ARIZONA: GOP State Rep Resigns After Revelation Of ’80s Arrest For Paying Underage Boys For Sex [VIDEO]

Tucson’s ABC affiliate reports:

Documents gathered as part of the House Ethics Committee’s investigation into the conduct of former Prescott Rep. David Stringer show the lawmaker allegedly paid children for sex acts in the 1980s. Stringer resigned earlier this week rather than comply with the committee’s subpoena as it looked into a 1983 sex abuse case and racially insensitive statements he made in 2018.

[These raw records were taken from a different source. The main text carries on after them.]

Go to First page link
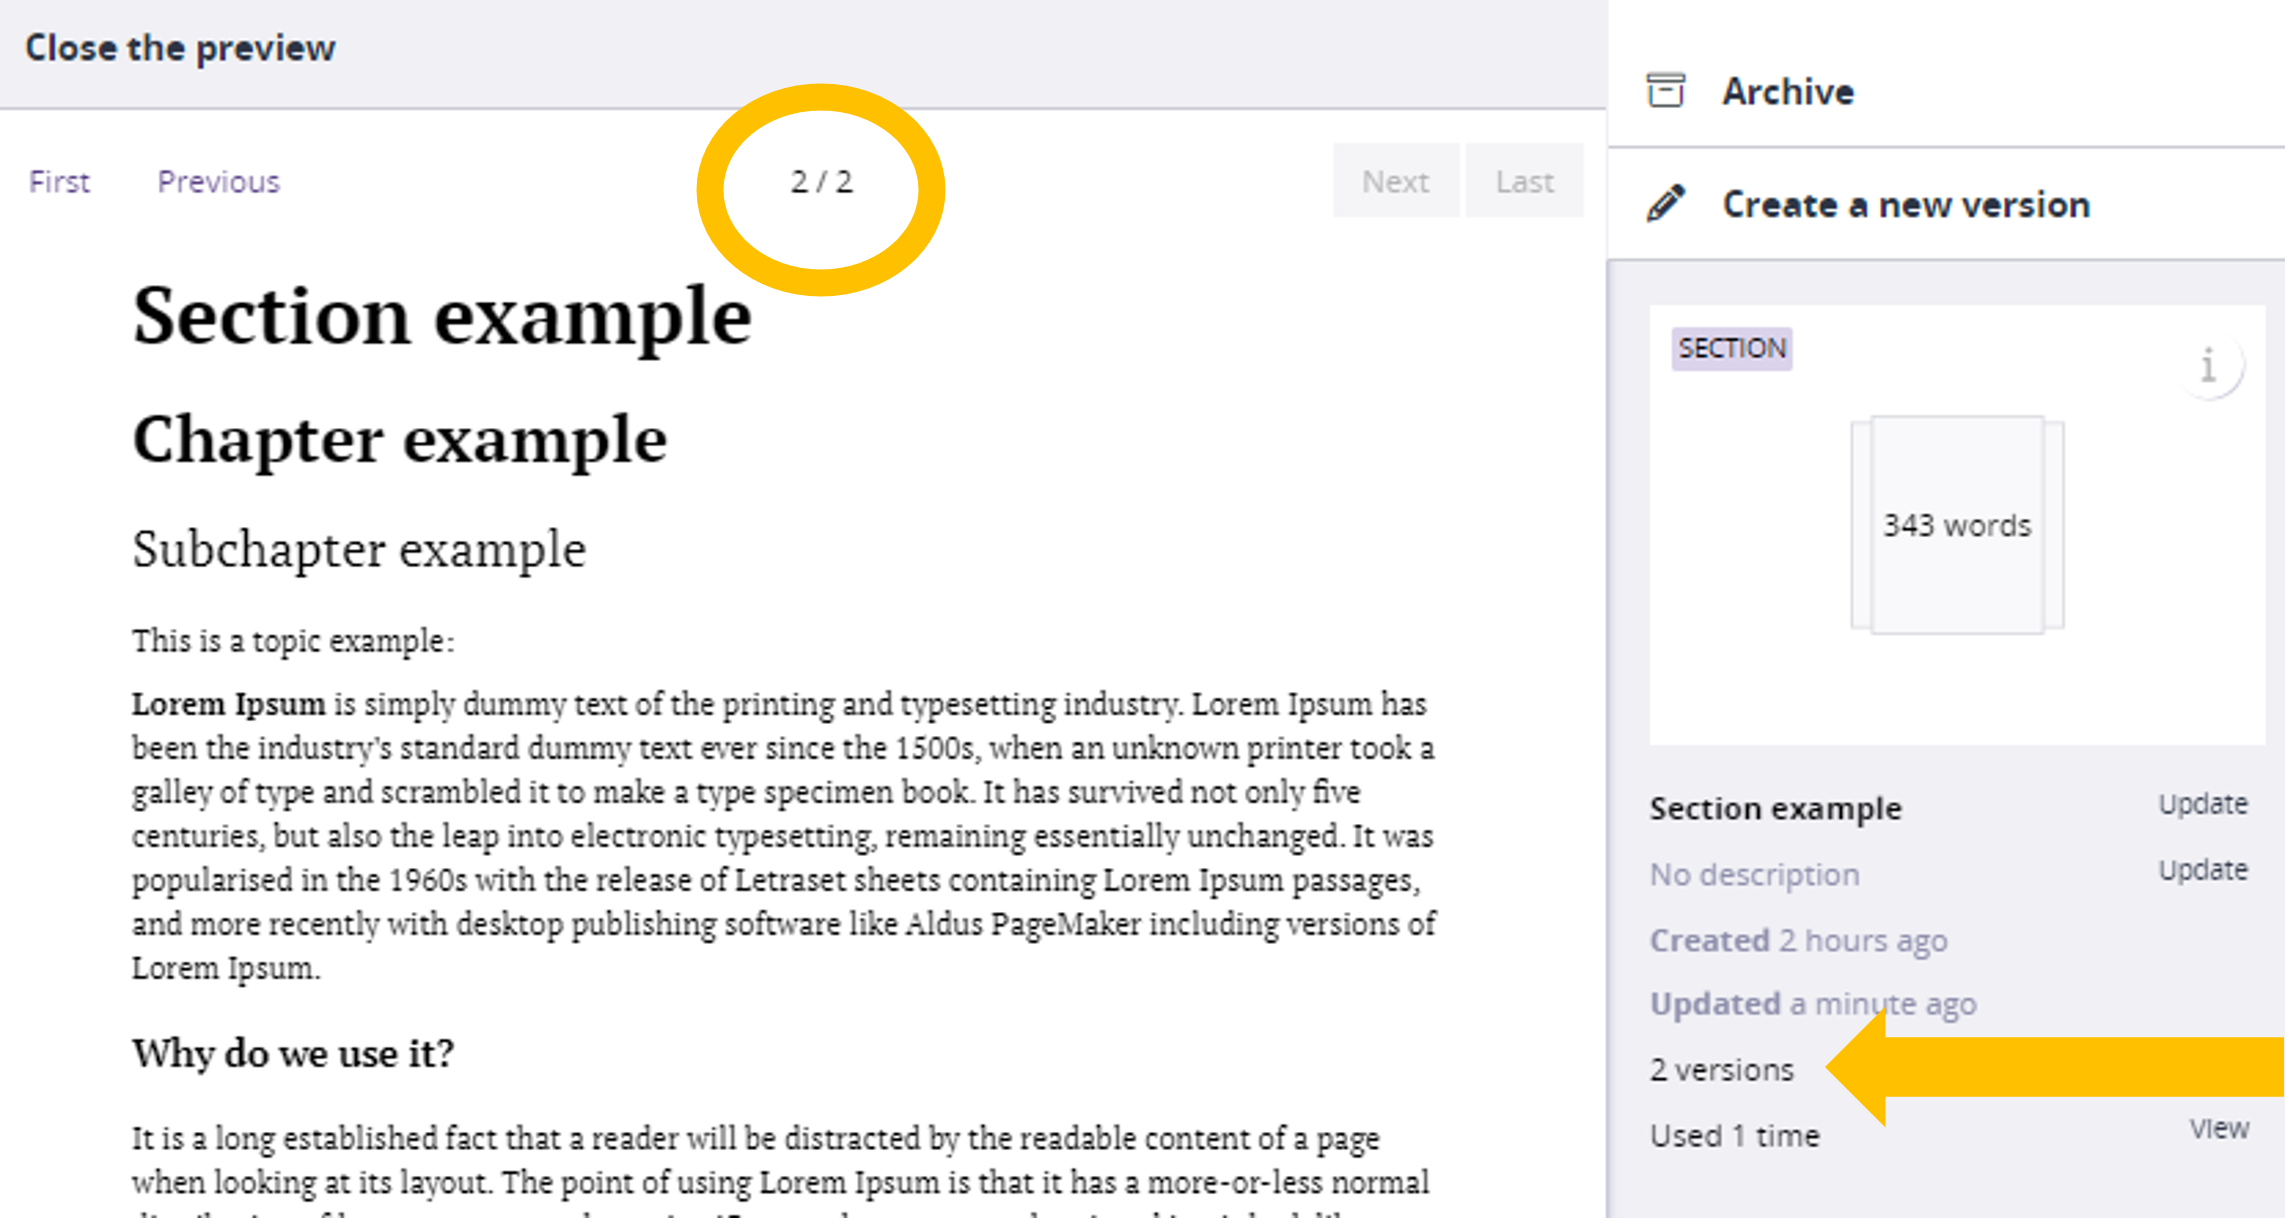 tap(59, 182)
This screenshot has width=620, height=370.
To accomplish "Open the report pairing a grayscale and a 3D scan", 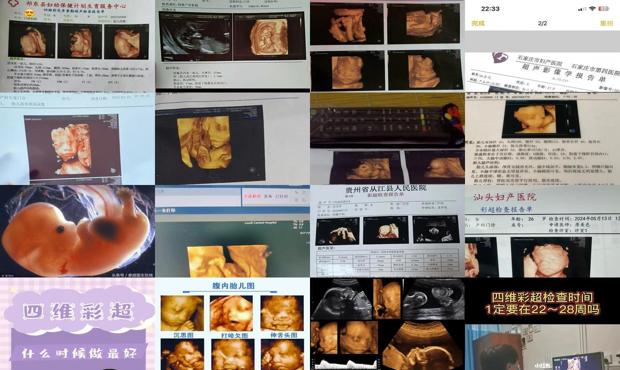I will tap(232, 46).
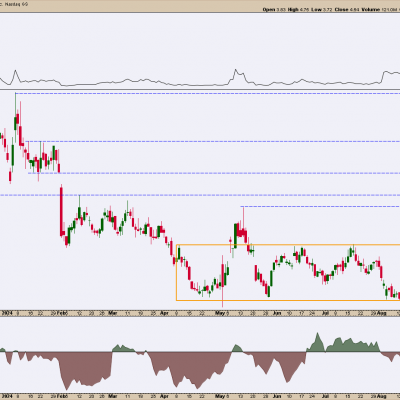400x400 pixels.
Task: Select the Jul label on date axis
Action: (326, 313)

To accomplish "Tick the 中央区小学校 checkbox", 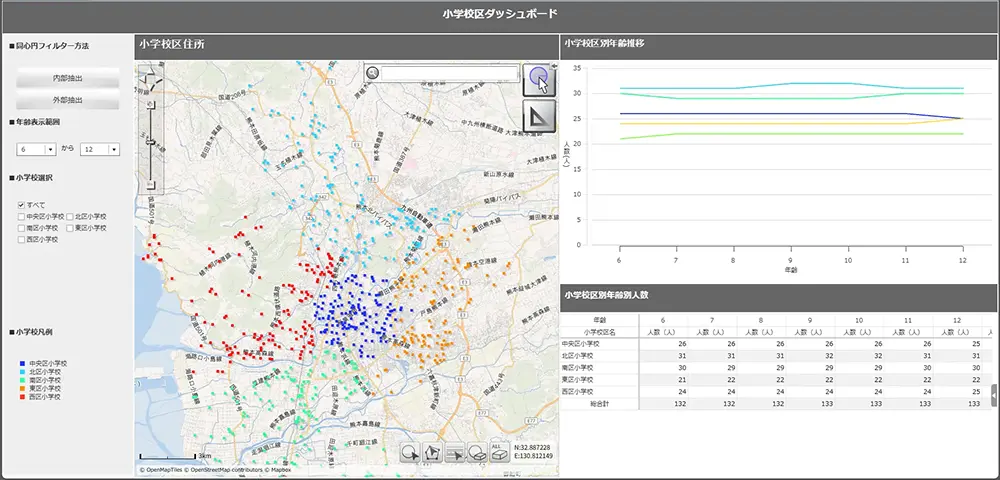I will 21,216.
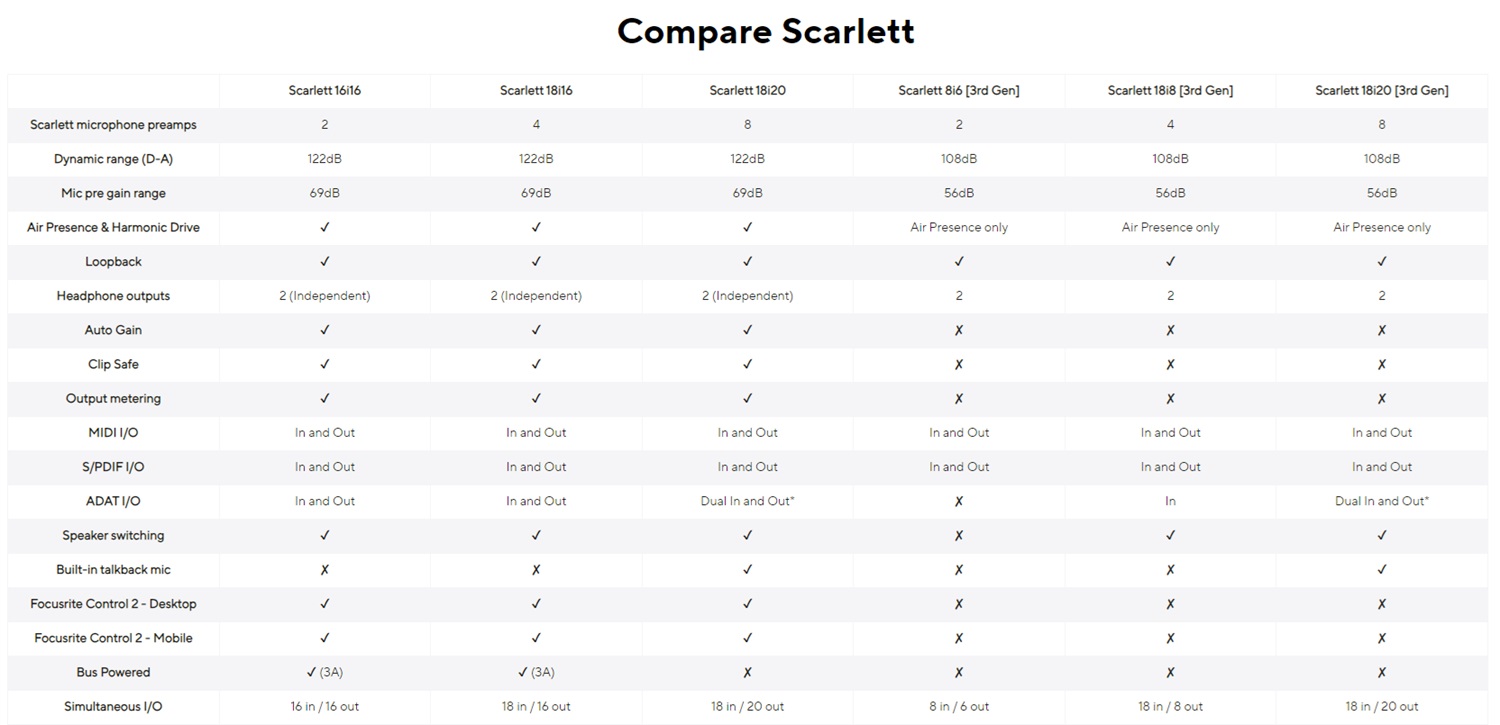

The release of the documents follows through on a statement by House Speaker Rusty Bowers when he accepted Stringer’s resignation, saying the committee would release the documents it had gathered “as soon as possible” but not a formal report.

Included in the documents is the original Baltimore Police Department report of its sex abuse investigation. Detectives say Stringer paid two teens, both younger than 15 years old, to perform sex acts. One of the victims was also living with a mental disability, police said, and Stringer “knew or should have known” of the victim’s condition.

Arizona Central reports:

The police report states police arrested Stringer in September 1983, after a boy told officers that Stringer had met him and a friend in a park a year earlier, and asked them to come back to his apartment to have sex.

One of the boys told police he had been back to see Stringer at least 10 times to perform oral sex or penetrative sex, the report states. The boy told police his last visit with Stringer was in July 1983, when they had sex and took a shower together.

Stringer later accepted a plea deal on some charges. But few details of Stringer’s sentence are known because a judge expunged the case in 1990, erasing the court records.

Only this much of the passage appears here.